-- Raw data follows --

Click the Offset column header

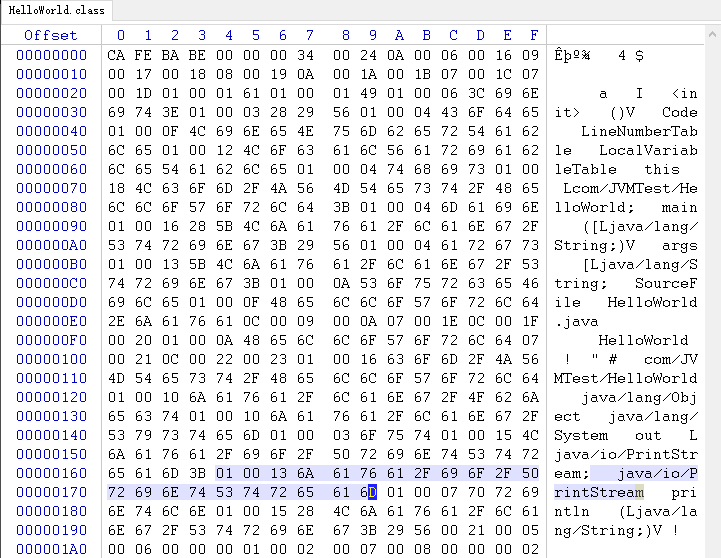click(x=50, y=36)
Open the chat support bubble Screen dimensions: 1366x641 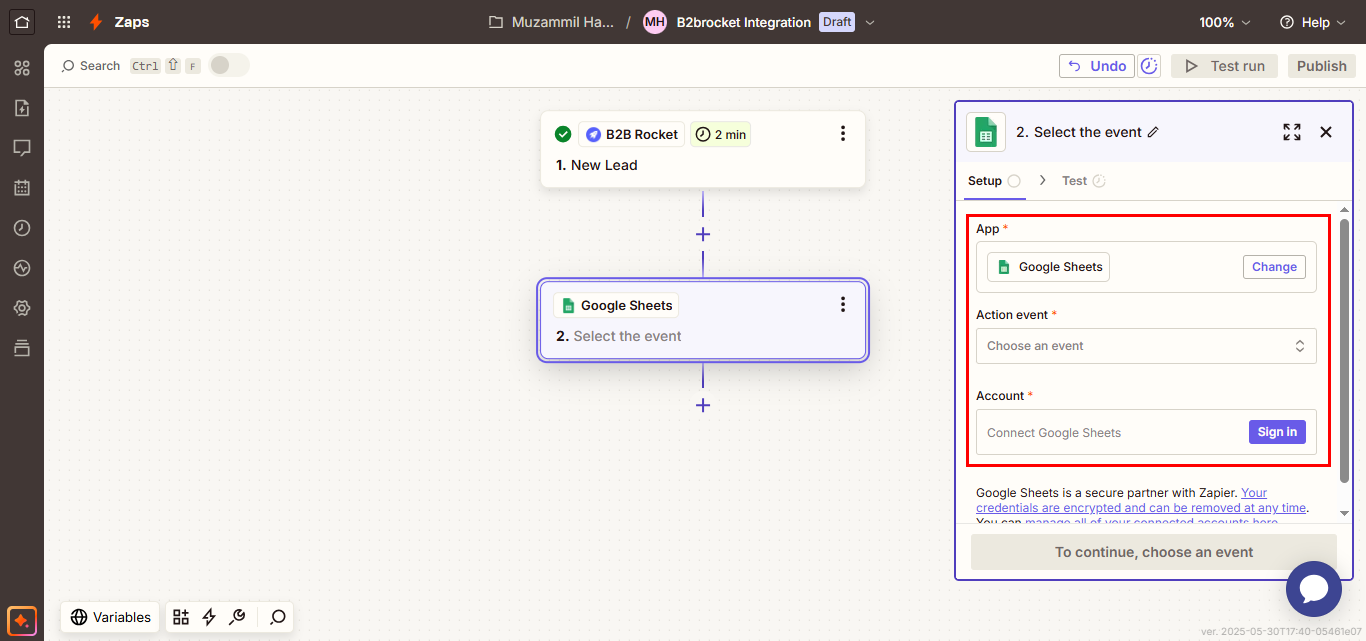tap(1313, 589)
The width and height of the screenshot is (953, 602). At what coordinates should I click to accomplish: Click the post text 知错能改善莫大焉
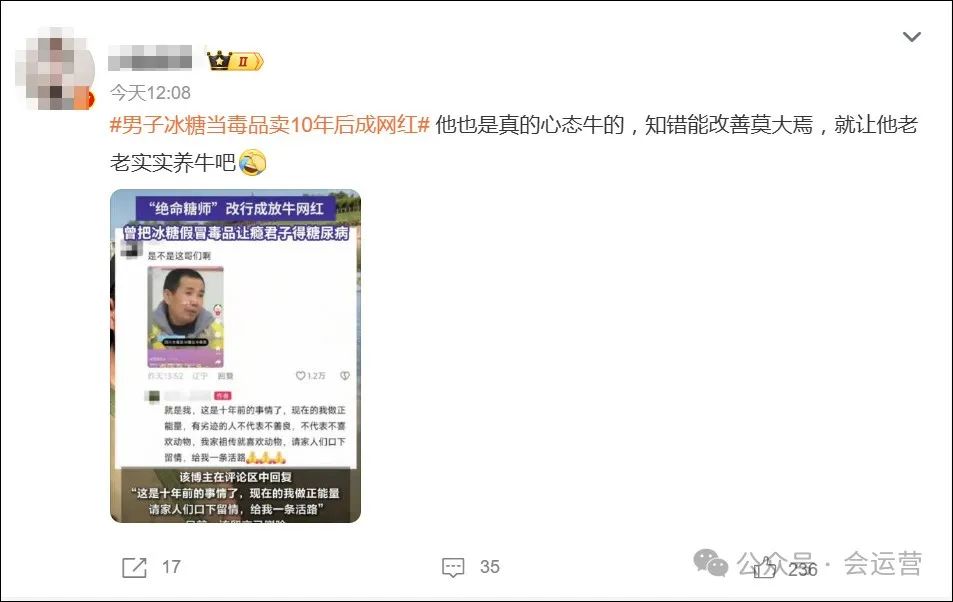tap(728, 125)
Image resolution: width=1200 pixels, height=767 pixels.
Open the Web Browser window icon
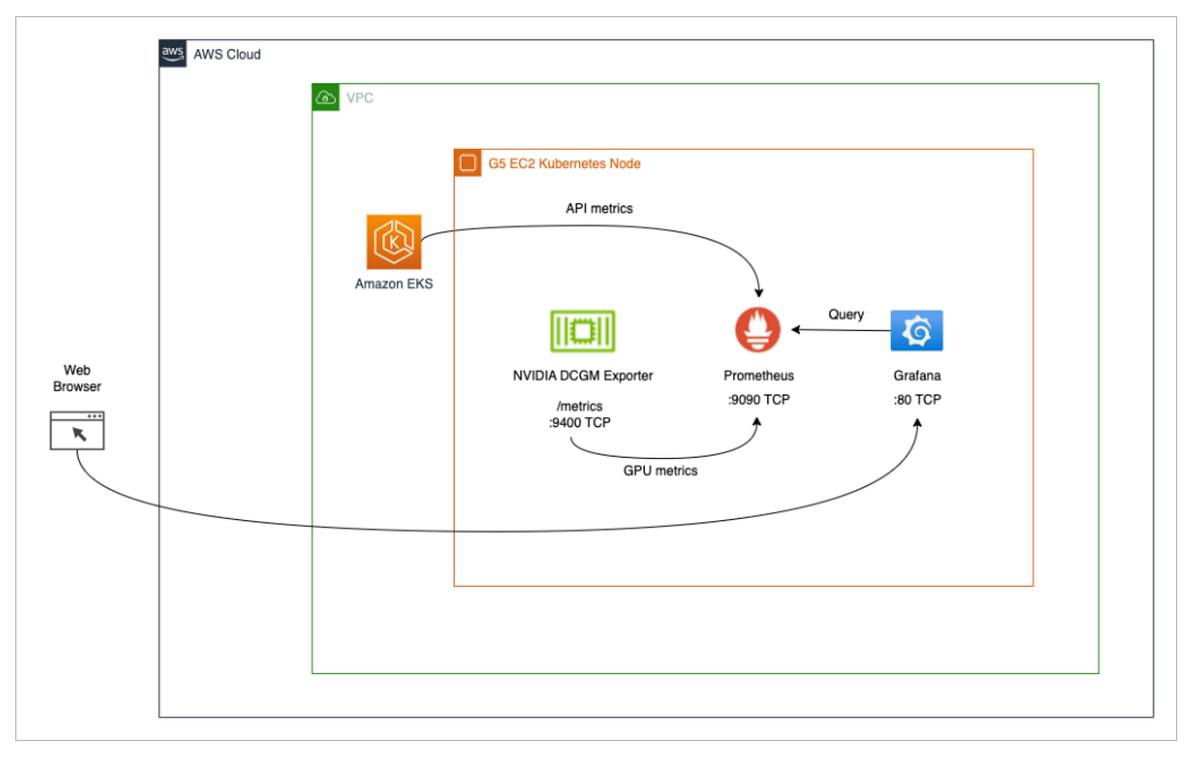[x=77, y=430]
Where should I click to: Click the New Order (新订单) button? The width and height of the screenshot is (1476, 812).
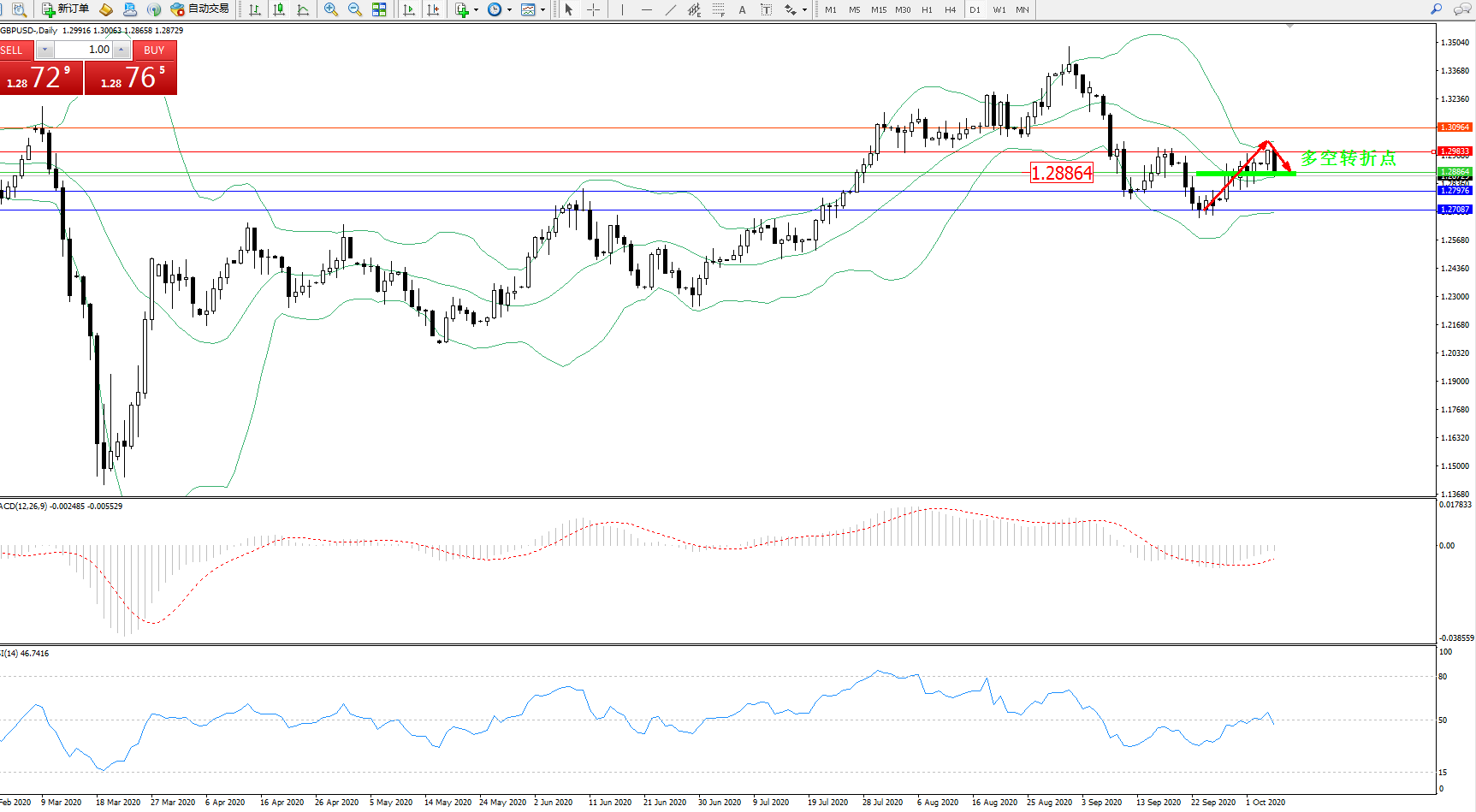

-- Raw data concluded --

Your assignment
Starting at the line that contains "Open the Web Browser window icon", reproduce every line through the last one in the records exactly, and omit all pictures.

Answer box
Open the Web Browser window icon
[x=77, y=430]
Where should I click to: Click the New Order (新订单) button? The width and height of the screenshot is (1476, 812).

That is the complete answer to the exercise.